Ce que vous dites n'est pas très rassurant pour la communauté juive. Ne pensez-vous pas que les semences de l'antisémitisme sont déjà plantées et ne demandent en fait qu'à sortir au grand jour ?
Il est bien connu que toute résurgence de nationalisme est accompagnée d'une montée de l'antisémitisme. Chez nous, celui-ci est avant tout basé sur ce mythe voulant qu'il existe une conspiration internationale contre le peuple serbe qui, évidemment, est dirigée dans l'ombre par les Juifs qui contrôlent le monde. Par ailleurs, il existe un certain nombre de Juifs qui supportent très activement le nationalisme serbe. Il s'agit de Juifs atteints de cette affection pathopsychologique de la haine de soi, de personnes qui n'acceptent pas de ne pas pouvoir s'assimiler totalement dans la société et qui, par conséquent, sont plus nationalistes que tous les autres Serbes. Ils ont fondé une société d'amitié serbo-juive dont le but est de promouvoir le nationalisme serbe auprès de l'establishment juif à travers le monde. Les membres juifs font partie de ce groupe afin de mieux se faire accepter par la société serbe, mais les Serbes qui ont rejoint cette organisation l'ont fait parce qu'ils sont persuadés qu'il existe une force juive occulte qui dirige le monde et qu'ils veulent gagner l'amitié des personnes proches de cette force. Ceci a également pour but d'utiliser la société juive à travers le monde afin de promouvoir et de justifier les excès du régime de Milosevic. En fait, cette organisation fait la promotion de facto, non déclarée, des thèses des "Protocoles des Sages de Sion". La communauté juive en tant que telle s'est distancée de ce groupe, toutefois certains de nos membres ont rejoint ses rangs. A mon avis, il s'agit d'une démarche très dangereuse. De plus, cette organisation porte bien le nom d'"amitié serbo-juive" et non de "Serbie-Israël", comme c'est le cas dans d'autres pays. Ceci n'est pas innocent et démontre bien le caractère antisémite de ce groupe. De par sa propre appellation, il s'adresse directement "au pouvoir juif mondial et occulte".

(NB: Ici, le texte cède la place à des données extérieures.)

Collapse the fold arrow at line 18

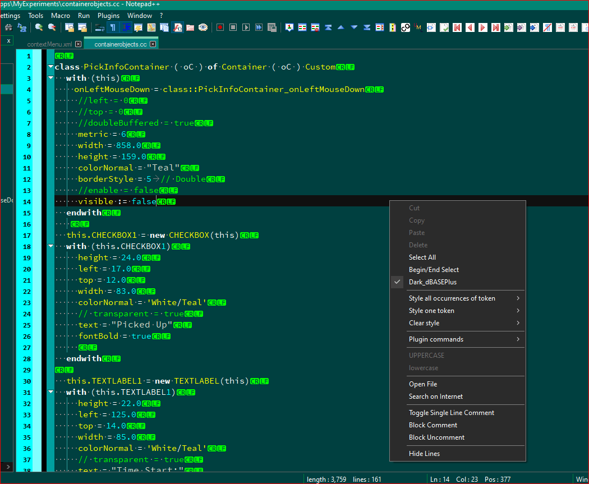[50, 246]
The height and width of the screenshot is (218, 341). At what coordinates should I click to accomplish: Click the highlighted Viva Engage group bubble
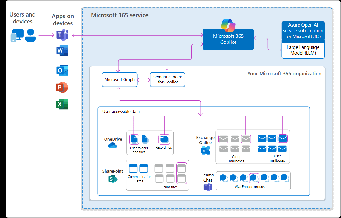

Comme je vous l'ai dit, le gouvernement actuellement en place n'a pas de vision politique définie et par conséquent, comme le faisait Milosevic, il s'appuie, certes dans une mesure bien moins importante, sur l'exploitation des sentiments nationalistes. Il en découle que sur le plan de l'antisémitisme, nous ne disposons pas, pour l'instant, d'une solide base morale ou éthique qui, politiquement, s'y oppose effectivement. Par conséquent, l'action de ce genre de groupe ne pourra que se retourner contre nous, car les intentions des participants sont malsaines et condamnées à l'échec. Quant à l'église, elle a une forte tradition de soutien au nationalisme serbe. Cela dit, elle n'est nullement unie dans sa façon de penser et de s'exprimer et compte dans ses rangs quelques évêques âgés de grande influence qui sont ouvertement antisémites. Je pense en particulier à Nikolaj Vladimirovich dont les écrits, très bien diffusés, sont beaucoup plus virulents que les "Protocoles des Sages de Sion". De plus, ici, l'antisémitisme revêt encore un autre aspect que l'on ne peut pas négliger: être antisémite signifie tout d'abord être un bon citoyen serbe nationaliste, anti-américain, anti-globalisation et contre la démocratisation du pays. Ceci est d'autant plus inquiétant qu'en Yougoslavie, nous sommes une communauté totalement insignifiante, sans aucun pouvoir politique et financier.
Outre votre analyse politique, vous êtes un homme de lettres acclamé dans votre pays puisque vous avez été le lauréat d'un grand nombre de distinctions littéraires prestigieuses. A votre avis, existe-t-il une sorte d'identité juive spécifique propre aux écrivains yougoslaves en général et serbes en particulier ?
Je vous répondrai en citant Sander L. Gilman, un grand auteur américain avec lequel je m'identifie totalement. Dans son livre "Jewish Self-Hatred" publié en 1996 à Baltimore, S. Gilman écrit notamment: "L'auteur juif est en situation de révolte éternelle contre la position de marginal qui lui est imposée en permanence. Un écrivain juif répond à cette attribution par la littérature, son médium de combat préféré, qui, dans son cas, se caractérise en gros de la manière suivante: une tendance à parler de l'au-delà, une forme d'humour tout à fait particulière, une sorte de gaieté exacerbée qui, en fait, est l'expression du souhait de surmonter le désespoir bien plus que celle d'une véritable joie de vivre. Toutes ces manifestations trouvent leur source dans la culture juive et dans le hassidisme." C'est dans cet esprit que je travaille.
Mais cela ne répond pas à la question de savoir si oui ou non il existe, selon vous, un art, une spiritualité et un mode de pensée typiques des écrivains juifs de votre pays ?
Il n'existe pas de type de pensée homogène. Toutefois, je crois que les écrits des auteurs juifs d'Europe centrale sont le résultat d'un télescopage violent entre la fantaisie, la raison, le mysticisme juif, les émotions et l'esprit, le tout issu du Hassidisme et de la Haskalah (philosophie des lumières). Ce sont les traces de cet ensemble explosif que l'on retrouve aussi bien chez Kafka, Freud, Gustav Mahler, Elias Canetti, pour n'en citer que quelques-uns. Je pense que tous ont été profondément marqués par leur environnement, mais que la base de leur art était constituée des éléments que je viens d'évoquer. C'est de cette manière que je m'exprime, c'est ainsi que j'écris et que je lutte avec ma plume, car si je suis très juif, je suis aussi un bon Serbe aimant son pays. La lutte politique que je mène aujourd'hui est avant tout due au fait que je n'aime pas ce qui se déroule actuellement, je crains que notre démocratie soit trop faible et que nous risquions de tomber dans une forme de fascisme. Je mets donc tout en œuvre pour éviter une nouvelle catastrophe à cette région du monde où les populations ont suffisamment souffert.